After announcing the nationwide implementation of the final rule “Inadmissibility on Public Charge Grounds” on February 24, 2020, USCIS unveiled a brand-new form (Form I-944) that must be filed with all applications for adjustment of status postmarked on or after February 24, 2020.

What is Form I-944?

This new Form I-944, Declaration of Self Sufficiency, will be used by USCIS to determine whether an applicant is likely to become a public charge at any time in the future based on several factors including receipt of public benefits, as well as the applicant’s age, health, family status, assets, resources, financial status, education and skills, prospective immigration status and period of stay, and the petitioner’s Form I-864 Affidavit of Support.

In general, a person is inadmissible based on public charge grounds if he or she is more likely than not at any time in the future to receive one or more public benefits for more than 12 months in the aggregate within any 36-month period.

Who is Exempt from Filing this Form?

Certain special classes of immigrants are not required to file the new Form I-944, Declaration of Self Sufficiency with an adjustment of status application such as: VAWA self-petitioners, special immigrant juveniles, certain Afghani or Iraqi nationals, asylees, refugees, victims of qualifying criminal activity (U Nonimmigrants), victims of human trafficking (T nonimmigrants), applicants applying under the Cuban Adjustment Act, Haitian Refugee Fairness Act, certain Parolees, Nicaraguans and other Central Americans of the Nicaraguan Adjustment and Central American Relief Act (NACARA), and other special classes of immigrants.

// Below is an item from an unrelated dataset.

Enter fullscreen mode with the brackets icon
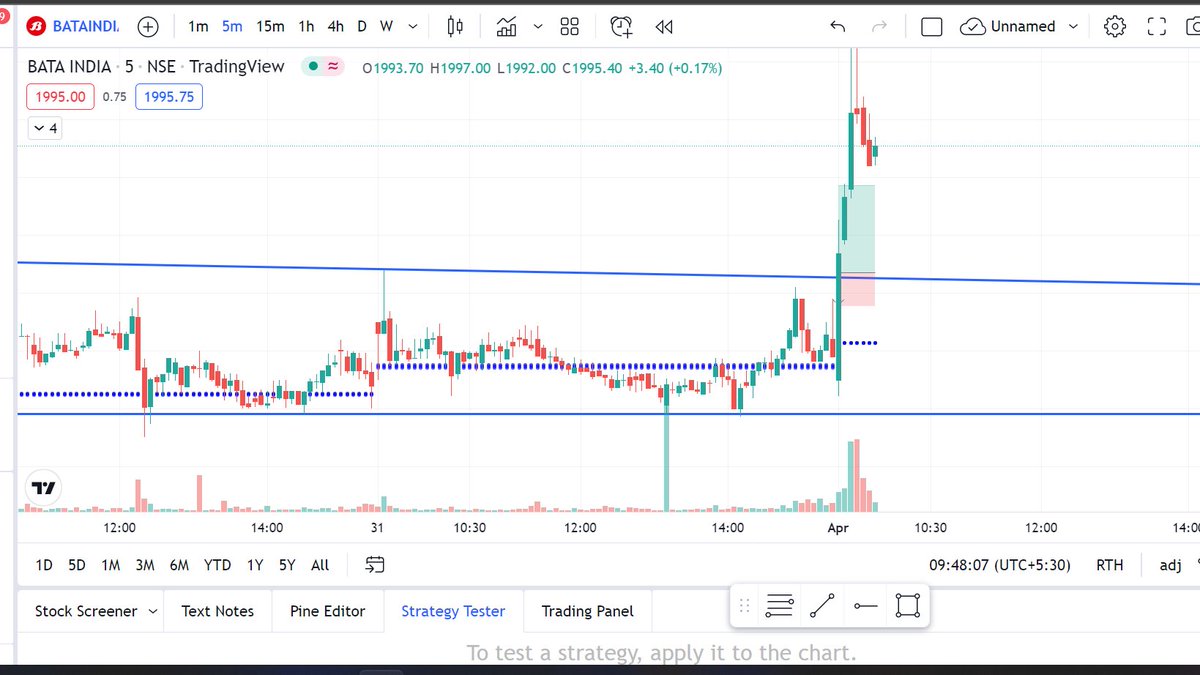This screenshot has width=1200, height=675. point(1156,26)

What is on Form I-944, Declaration of Self-Sufficiency?

Information about the Applicant’s Household

Form I-944 now requires an applicant to provide detailed information about their household including information about all individuals living in the household, information about the applicant’s assets, resources, and financial status, as well as the household’s assets, resources, and financial status of all members living in the household. Household members include the applicant, the applicant’s spouse, children (under age 21 and unmarried) physically residing with the applicant, and any other individuals receiving at least 50 percent of the applicant’s financial support.

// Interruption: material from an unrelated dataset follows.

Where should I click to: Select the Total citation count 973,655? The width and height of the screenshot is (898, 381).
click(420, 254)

Part 3 of the application requires the applicant and his household members to list their annual gross (total) income as indicated on their most recent federal income tax return. The household’s annual gross income must be at least 125 percent of the Federal Poverty Guidelines for the most recent year (or 100 percent if you are on active duty, other than in training, in the U.S. Armed Forces).

If the combined household income is less than 125% of the Federal Poverty Guidelines based on the applicant’s household size, the applicant must demonstrate that the total value of his or her household’s assets and resources is five times the difference between the household’s annual gross income and 125 percent of the Federal Poverty Guidelines for your household size.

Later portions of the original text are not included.